Starting at the top of the records below and ending with the line that contains "The height and", print each line exactly as written, skipping the pictures.

Material for the task ::
____________

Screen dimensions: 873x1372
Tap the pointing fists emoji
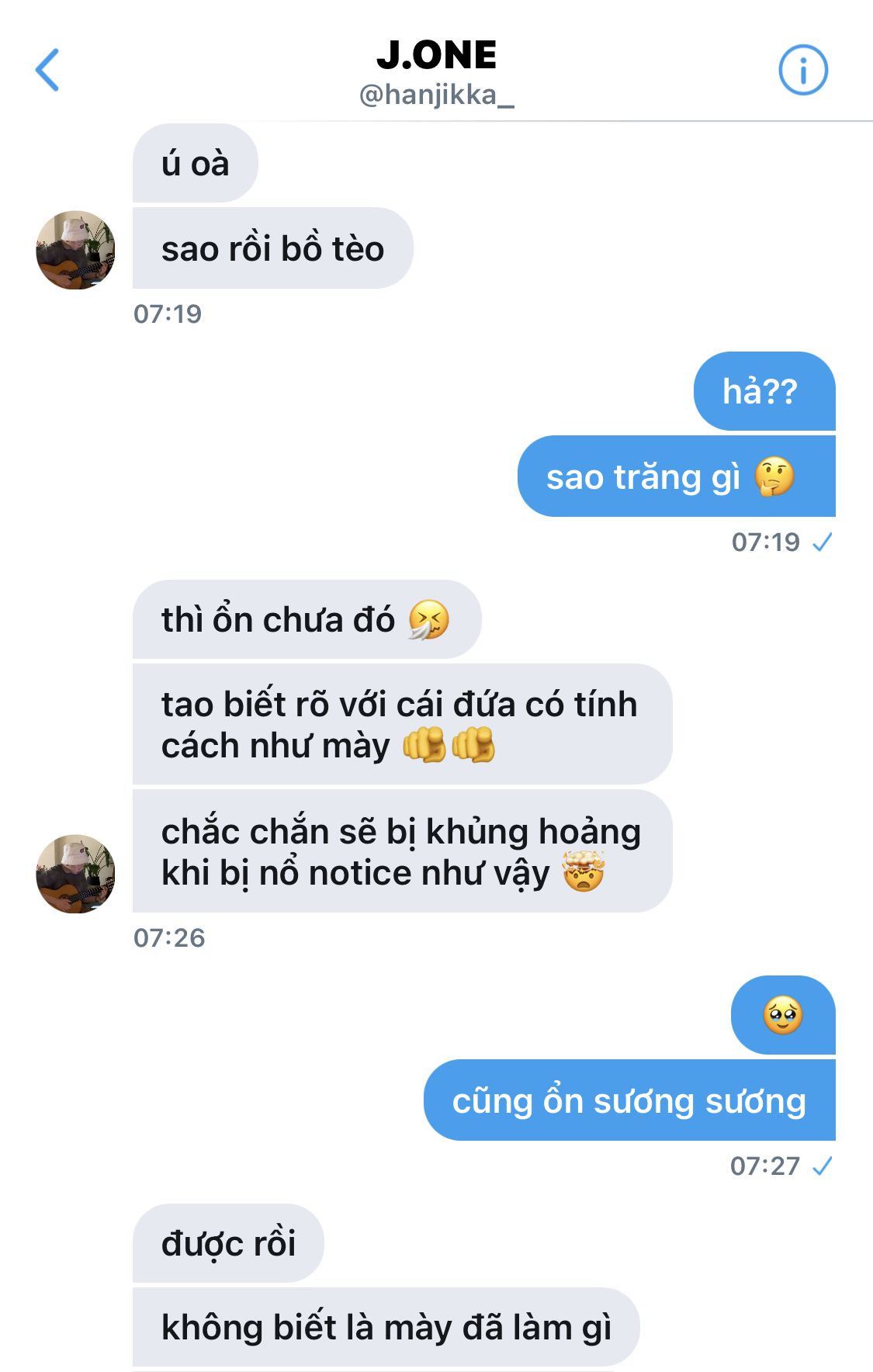click(449, 745)
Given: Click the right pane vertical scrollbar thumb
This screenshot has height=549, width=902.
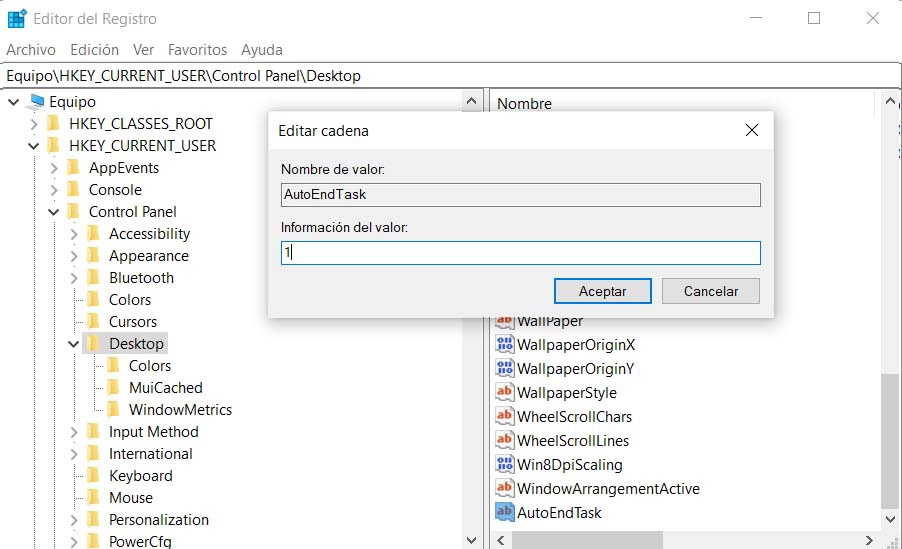Looking at the screenshot, I should coord(889,440).
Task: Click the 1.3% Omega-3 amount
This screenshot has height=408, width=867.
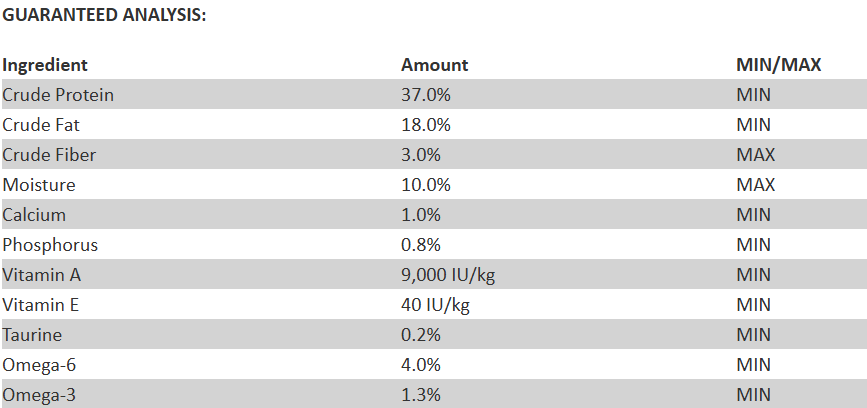Action: coord(421,395)
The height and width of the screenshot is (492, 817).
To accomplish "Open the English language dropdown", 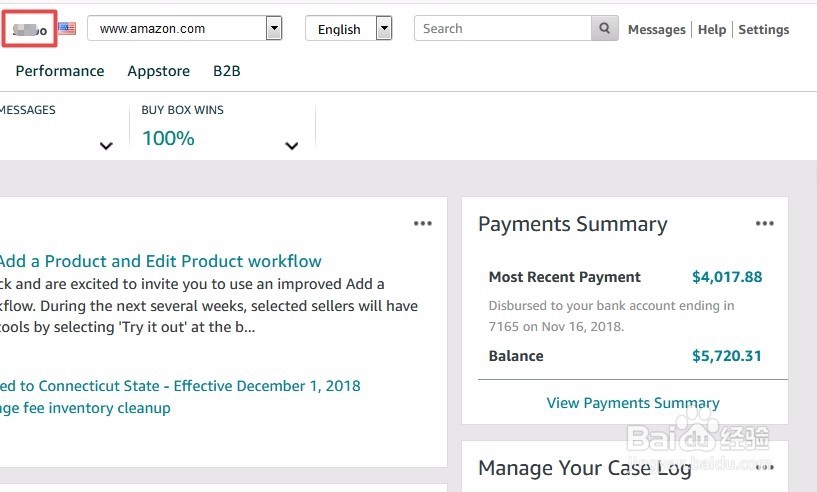I will (383, 29).
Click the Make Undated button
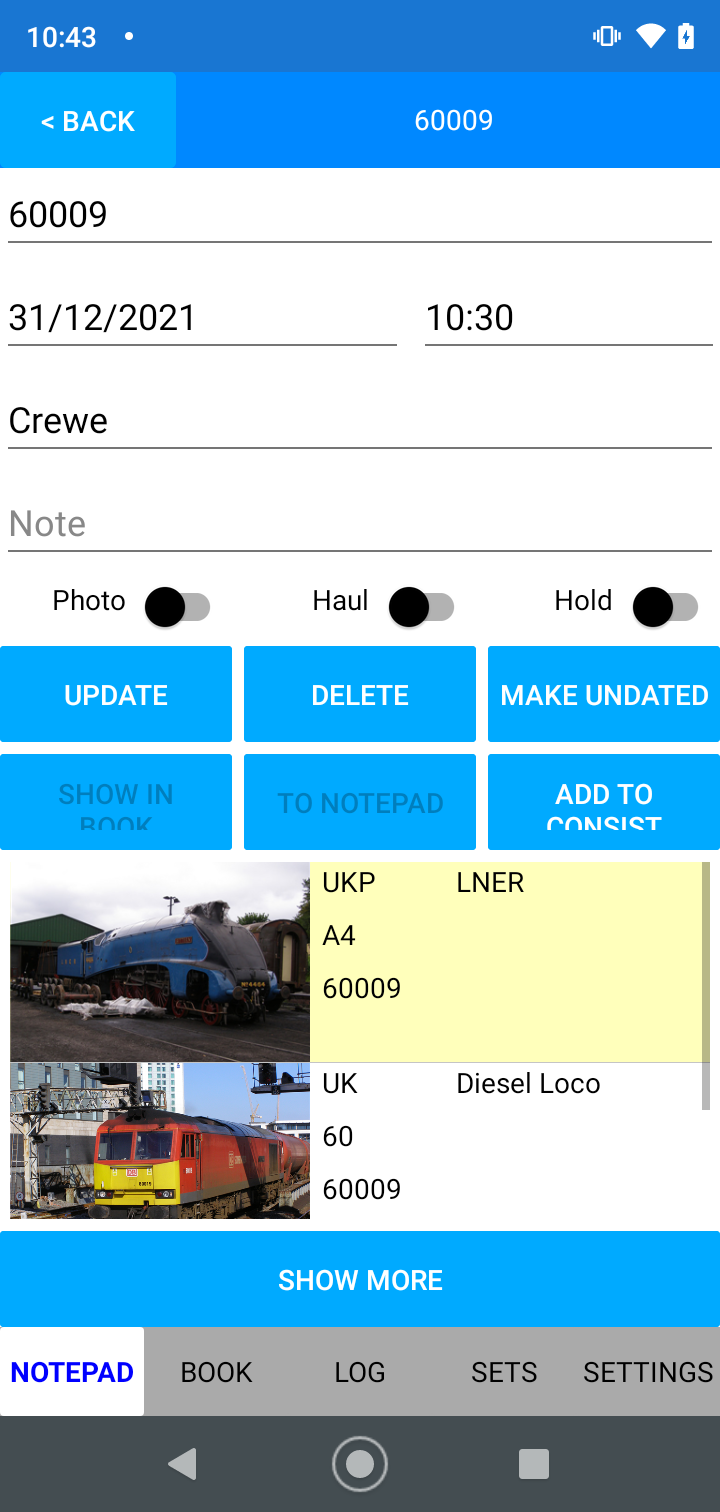 [x=604, y=695]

____________

Task result ::
Screen dimensions: 873x1372
Tap the pointing fists emoji
click(449, 745)
Given: Click the right pane vertical scrollbar thumb
This screenshot has height=549, width=902.
Looking at the screenshot, I should coord(889,440).
Task: Click the 1.3% Omega-3 amount
This screenshot has height=408, width=867.
Action: coord(421,395)
The height and width of the screenshot is (492, 817).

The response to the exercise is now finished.